§ **SELECTION**
>>>
# Dankung Cougar



## Chrome Horn (Sep 28, 2010)

Is the Cougar the state of the art in Chinese slingshots?

Dankung has so many models and I've read what I can here of several of their products. The Cougar seems to get as much positive comment as any of them. I like it's somewhat larger size and easy use of bands or tubes.

I took a chance on an inexpensive Chinese stainless steel slingshot listed on eBay and I love it. It's small and somewhat limited but I've come to terms with it (I'm a newbie) and each day I'm getting better results. I'm just plinking now but I've also got assorted varmints in the area that need to learn some respect









I'm hoping everyone will say "Get the Cougar, you can't go wrong!".

.


----------



## NaturalFork (Jan 21, 2010)

The cougar is great. I have one. Almost the perfect slingshot. The "ears" make excellent aiming sights too.


----------



## fish (Dec 24, 2009)

SEE MY VIDEO MATE:

http://www.youtube.com/user/jackssheduk#p/u/5/AZP14yX4W4c


----------



## JoergS (Dec 17, 2009)

Well, I am pretty biased... but Jim from Dankung just emailed me and said that the Cougar is indeed very successful. He said there is NO complaint about it, just many positive comments.

I still think you can make a great slingshot at home, from wood, but the Cougar is very versatile and almost indestructable, well worth the money.

Jörg


----------



## harpersgrace (Jan 28, 2010)

"Is the Cougar the state of the art in Chinese slingshots?"
No, since JoergS designed it, it would have to be the state of the art in German slingshot design.......or world slingshot design you really can't give the Chinese all the credit.


----------



## bunnybuster (Dec 26, 2009)

JoergS said:


> Well, I am pretty biased... but Jim from Dankung just emailed me and said that the Cougar is indeed very successful. He said there is NO complaint about it, just many positive comments.
> 
> I still think you can make a great slingshot at home, from wood, but the Cougar is very versatile and almost indestructable, well worth the money.
> 
> Jörg


I have a cougar, and I like it alot.
It shoots good with tubes or flatbands.


----------



## Chrome Horn (Sep 28, 2010)

Thanks all for the replies, pretty much what I was hoping to hear. A Cougar wouldn't be my first slingshot and it won't be my last. It seems to set a standard that I'll have to make comparisons to.	I love working with wood, JoergS, I'm sure I'll have a go at it sooner or later. As I develop my shooting skills, I want the slingshot to be a reliable constant at this point, tweaking will come in time.
<<<
§ **GIVEN REQUEST**
Transcribe the part of the Cougar slingshot thread between "It shoots good" and "come in time.", inclusive, keeping every word and mark unchanged.

§ **MATERIAL PROVIDED**
>>>
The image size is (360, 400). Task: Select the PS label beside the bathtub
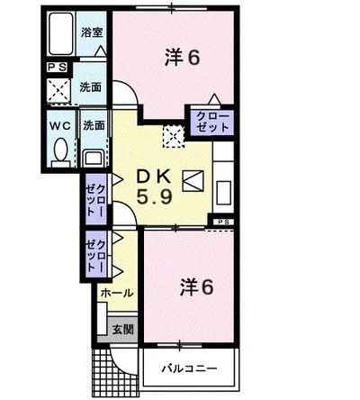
<<<
>>>
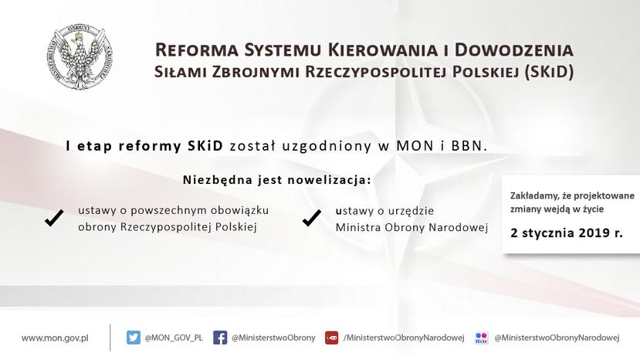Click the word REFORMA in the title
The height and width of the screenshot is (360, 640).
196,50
<<<
§ **FINAL RESULT**
It shoots good with tubes or flatbands.


----------



## Chrome Horn (Sep 28, 2010)

Thanks all for the replies, pretty much what I was hoping to hear. A Cougar wouldn't be my first slingshot and it won't be my last. It seems to set a standard that I'll have to make comparisons to.	I love working with wood, JoergS, I'm sure I'll have a go at it sooner or later. As I develop my shooting skills, I want the slingshot to be a reliable constant at this point, tweaking will come in time.